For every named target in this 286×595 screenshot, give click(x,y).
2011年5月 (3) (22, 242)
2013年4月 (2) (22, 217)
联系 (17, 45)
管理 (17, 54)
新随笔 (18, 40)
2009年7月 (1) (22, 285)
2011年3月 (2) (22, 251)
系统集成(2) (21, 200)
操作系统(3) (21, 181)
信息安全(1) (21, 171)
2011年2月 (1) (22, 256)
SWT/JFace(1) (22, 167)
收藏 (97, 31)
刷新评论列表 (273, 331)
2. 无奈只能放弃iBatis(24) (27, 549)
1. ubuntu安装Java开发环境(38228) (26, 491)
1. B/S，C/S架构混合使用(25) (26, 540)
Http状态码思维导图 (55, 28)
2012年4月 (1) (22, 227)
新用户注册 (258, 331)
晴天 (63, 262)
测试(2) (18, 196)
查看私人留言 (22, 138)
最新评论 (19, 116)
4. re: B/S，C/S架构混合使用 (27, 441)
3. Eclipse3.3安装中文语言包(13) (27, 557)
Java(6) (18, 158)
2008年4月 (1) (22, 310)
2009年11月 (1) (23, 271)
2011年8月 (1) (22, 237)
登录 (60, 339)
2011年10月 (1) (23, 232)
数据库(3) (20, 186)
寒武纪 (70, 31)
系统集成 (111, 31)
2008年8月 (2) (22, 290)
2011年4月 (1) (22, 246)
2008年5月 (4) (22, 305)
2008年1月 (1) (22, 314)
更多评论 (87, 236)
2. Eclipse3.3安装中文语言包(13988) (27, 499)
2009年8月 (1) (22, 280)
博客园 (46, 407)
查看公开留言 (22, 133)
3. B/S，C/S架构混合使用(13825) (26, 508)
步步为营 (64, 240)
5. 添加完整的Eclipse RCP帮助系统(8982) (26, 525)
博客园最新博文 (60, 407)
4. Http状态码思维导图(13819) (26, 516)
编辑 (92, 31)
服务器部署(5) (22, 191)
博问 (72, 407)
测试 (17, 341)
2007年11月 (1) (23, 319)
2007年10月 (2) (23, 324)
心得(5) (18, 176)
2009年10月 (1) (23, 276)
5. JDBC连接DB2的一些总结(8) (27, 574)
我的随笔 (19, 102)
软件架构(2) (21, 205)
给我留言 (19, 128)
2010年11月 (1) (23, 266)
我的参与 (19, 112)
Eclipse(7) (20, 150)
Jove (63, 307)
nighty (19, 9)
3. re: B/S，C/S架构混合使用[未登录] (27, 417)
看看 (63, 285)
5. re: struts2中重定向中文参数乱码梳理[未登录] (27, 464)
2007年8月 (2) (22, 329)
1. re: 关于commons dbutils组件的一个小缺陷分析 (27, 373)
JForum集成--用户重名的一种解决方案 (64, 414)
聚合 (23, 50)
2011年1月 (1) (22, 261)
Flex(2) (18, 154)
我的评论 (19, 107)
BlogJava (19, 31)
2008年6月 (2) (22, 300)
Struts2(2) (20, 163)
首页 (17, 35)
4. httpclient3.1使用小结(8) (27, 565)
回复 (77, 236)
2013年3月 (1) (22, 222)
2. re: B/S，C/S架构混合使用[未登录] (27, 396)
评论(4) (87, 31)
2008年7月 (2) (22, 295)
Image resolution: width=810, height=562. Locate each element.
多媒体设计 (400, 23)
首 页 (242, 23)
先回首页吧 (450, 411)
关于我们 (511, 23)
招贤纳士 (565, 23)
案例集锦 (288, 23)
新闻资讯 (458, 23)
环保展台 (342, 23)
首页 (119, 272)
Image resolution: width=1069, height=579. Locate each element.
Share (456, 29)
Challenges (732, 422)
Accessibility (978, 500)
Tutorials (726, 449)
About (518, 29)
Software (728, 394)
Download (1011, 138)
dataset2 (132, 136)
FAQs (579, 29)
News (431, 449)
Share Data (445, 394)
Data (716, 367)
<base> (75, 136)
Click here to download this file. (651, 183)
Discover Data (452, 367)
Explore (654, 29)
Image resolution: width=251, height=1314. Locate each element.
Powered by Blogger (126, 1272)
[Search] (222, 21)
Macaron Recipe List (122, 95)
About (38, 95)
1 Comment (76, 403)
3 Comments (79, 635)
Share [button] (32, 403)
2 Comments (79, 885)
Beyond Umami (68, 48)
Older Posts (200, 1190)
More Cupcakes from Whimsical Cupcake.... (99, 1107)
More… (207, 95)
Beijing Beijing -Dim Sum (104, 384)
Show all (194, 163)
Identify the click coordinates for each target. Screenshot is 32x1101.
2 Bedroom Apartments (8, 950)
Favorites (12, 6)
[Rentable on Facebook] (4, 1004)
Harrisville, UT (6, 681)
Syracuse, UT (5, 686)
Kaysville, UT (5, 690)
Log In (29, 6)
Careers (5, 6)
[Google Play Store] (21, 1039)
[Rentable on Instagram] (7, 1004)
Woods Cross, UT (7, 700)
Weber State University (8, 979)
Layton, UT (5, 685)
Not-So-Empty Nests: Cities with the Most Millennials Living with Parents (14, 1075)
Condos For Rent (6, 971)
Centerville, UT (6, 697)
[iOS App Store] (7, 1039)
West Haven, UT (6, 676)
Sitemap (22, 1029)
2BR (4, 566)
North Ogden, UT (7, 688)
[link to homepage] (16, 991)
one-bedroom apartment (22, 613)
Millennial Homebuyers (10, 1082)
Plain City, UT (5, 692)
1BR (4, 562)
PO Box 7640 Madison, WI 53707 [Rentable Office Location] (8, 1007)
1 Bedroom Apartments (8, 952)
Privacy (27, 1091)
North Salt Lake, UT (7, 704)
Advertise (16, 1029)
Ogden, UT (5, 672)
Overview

§ §

## Stated exercise
Copy all of the rows above verbatim, changing nothing.

## Answer in full
For every named target in this 286×595 screenshot, give click(x,y).
2011年5月 (3) (22, 242)
2013年4月 (2) (22, 217)
联系 (17, 45)
管理 (17, 54)
新随笔 (18, 40)
2009年7月 (1) (22, 285)
2011年3月 (2) (22, 251)
系统集成(2) (21, 200)
操作系统(3) (21, 181)
信息安全(1) (21, 171)
2011年2月 (1) (22, 256)
SWT/JFace(1) (22, 167)
收藏 (97, 31)
刷新评论列表 (273, 331)
2. 无奈只能放弃iBatis(24) (27, 549)
1. ubuntu安装Java开发环境(38228) (26, 491)
1. B/S，C/S架构混合使用(25) (26, 540)
Http状态码思维导图 (55, 28)
2012年4月 (1) (22, 227)
新用户注册 (258, 331)
晴天 (63, 262)
测试(2) (18, 196)
查看私人留言 (22, 138)
最新评论 (19, 116)
4. re: B/S，C/S架构混合使用 (27, 441)
3. Eclipse3.3安装中文语言包(13) (27, 557)
Java(6) (18, 158)
2008年4月 (1) (22, 310)
2009年11月 (1) (23, 271)
2011年8月 (1) (22, 237)
登录 (60, 339)
2011年10月 (1) (23, 232)
数据库(3) (20, 186)
寒武纪 (70, 31)
系统集成 (111, 31)
2008年8月 (2) (22, 290)
2011年4月 (1) (22, 246)
2008年5月 (4) (22, 305)
2008年1月 (1) (22, 314)
更多评论 (87, 236)
2. Eclipse3.3安装中文语言包(13988) (27, 499)
2009年8月 (1) (22, 280)
博客园 (46, 407)
查看公开留言 (22, 133)
3. B/S，C/S架构混合使用(13825) (26, 508)
步步为营 (64, 240)
5. 添加完整的Eclipse RCP帮助系统(8982) (26, 525)
博客园最新博文 (60, 407)
4. Http状态码思维导图(13819) (26, 516)
编辑 (92, 31)
服务器部署(5) (22, 191)
博问 (72, 407)
测试 (17, 341)
2007年11月 (1) (23, 319)
2007年10月 (2) (23, 324)
心得(5) (18, 176)
2009年10月 (1) (23, 276)
5. JDBC连接DB2的一些总结(8) (27, 574)
我的随笔 (19, 102)
软件架构(2) (21, 205)
给我留言 (19, 128)
2010年11月 (1) (23, 266)
我的参与 (19, 112)
Eclipse(7) (20, 150)
Jove (63, 307)
nighty (19, 9)
3. re: B/S，C/S架构混合使用[未登录] (27, 417)
看看 (63, 285)
5. re: struts2中重定向中文参数乱码梳理[未登录] (27, 464)
2007年8月 (2) (22, 329)
1. re: 关于commons dbutils组件的一个小缺陷分析 (27, 373)
JForum集成--用户重名的一种解决方案 (64, 414)
聚合 (23, 50)
2011年1月 (1) (22, 261)
Flex(2) (18, 154)
我的评论 (19, 107)
BlogJava (19, 31)
2008年6月 (2) (22, 300)
Struts2(2) (20, 163)
首页 (17, 35)
4. httpclient3.1使用小结(8) (27, 565)
回复 (77, 236)
2013年3月 (1) (22, 222)
2. re: B/S，C/S架构混合使用[未登录] (27, 396)
评论(4) (87, 31)
2008年7月 (2) (22, 295)
Image resolution: width=810, height=562. Locate each element.
多媒体设计 (400, 23)
首 页 (242, 23)
先回首页吧 (450, 411)
关于我们 (511, 23)
招贤纳士 (565, 23)
案例集锦 (288, 23)
新闻资讯 (458, 23)
环保展台 (342, 23)
首页 (119, 272)
Image resolution: width=1069, height=579. Locate each element.
Share (456, 29)
Challenges (732, 422)
Accessibility (978, 500)
Tutorials (726, 449)
About (518, 29)
Software (728, 394)
Download (1011, 138)
dataset2 (132, 136)
FAQs (579, 29)
News (431, 449)
Share Data (445, 394)
Data (716, 367)
<base> (75, 136)
Click here to download this file. (651, 183)
Discover Data (452, 367)
Explore (654, 29)
Image resolution: width=251, height=1314. Locate each element.
Powered by Blogger (126, 1272)
[Search] (222, 21)
Macaron Recipe List (122, 95)
About (38, 95)
1 Comment (76, 403)
3 Comments (79, 635)
Share [button] (32, 403)
2 Comments (79, 885)
Beyond Umami (68, 48)
Older Posts (200, 1190)
More Cupcakes from Whimsical Cupcake.... (99, 1107)
More… (207, 95)
Beijing Beijing -Dim Sum (104, 384)
Show all (194, 163)
Identify the click coordinates for each target. Screenshot is 32x1101.
2 Bedroom Apartments (8, 950)
Favorites (12, 6)
[Rentable on Facebook] (4, 1004)
Harrisville, UT (6, 681)
Syracuse, UT (5, 686)
Kaysville, UT (5, 690)
Log In (29, 6)
Careers (5, 6)
[Google Play Store] (21, 1039)
[Rentable on Instagram] (7, 1004)
Woods Cross, UT (7, 700)
Weber State University (8, 979)
Layton, UT (5, 685)
Not-So-Empty Nests: Cities with the Most Millennials Living with Parents (14, 1075)
Condos For Rent (6, 971)
Centerville, UT (6, 697)
[iOS App Store] (7, 1039)
West Haven, UT (6, 676)
Sitemap (22, 1029)
2BR (4, 566)
North Ogden, UT (7, 688)
[link to homepage] (16, 991)
one-bedroom apartment (22, 613)
Millennial Homebuyers (10, 1082)
Plain City, UT (5, 692)
1BR (4, 562)
PO Box 7640 Madison, WI 53707 [Rentable Office Location] (8, 1007)
1 Bedroom Apartments (8, 952)
Privacy (27, 1091)
North Salt Lake, UT (7, 704)
Advertise (16, 1029)
Ogden, UT (5, 672)
Overview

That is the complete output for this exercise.